## [INSTRUCTIONS TO FOLLOW]
In full and without alteration, print the entries.

## [DATA RECORDS]
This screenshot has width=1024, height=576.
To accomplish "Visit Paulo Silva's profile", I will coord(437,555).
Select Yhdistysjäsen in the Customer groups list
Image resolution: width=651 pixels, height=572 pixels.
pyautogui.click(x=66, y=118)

## [YOUR RESPONSE]
This screenshot has width=1024, height=576.
To accomplish "Visit Paulo Silva's profile", I will coord(437,555).
Select Yhdistysjäsen in the Customer groups list
Image resolution: width=651 pixels, height=572 pixels.
pyautogui.click(x=66, y=118)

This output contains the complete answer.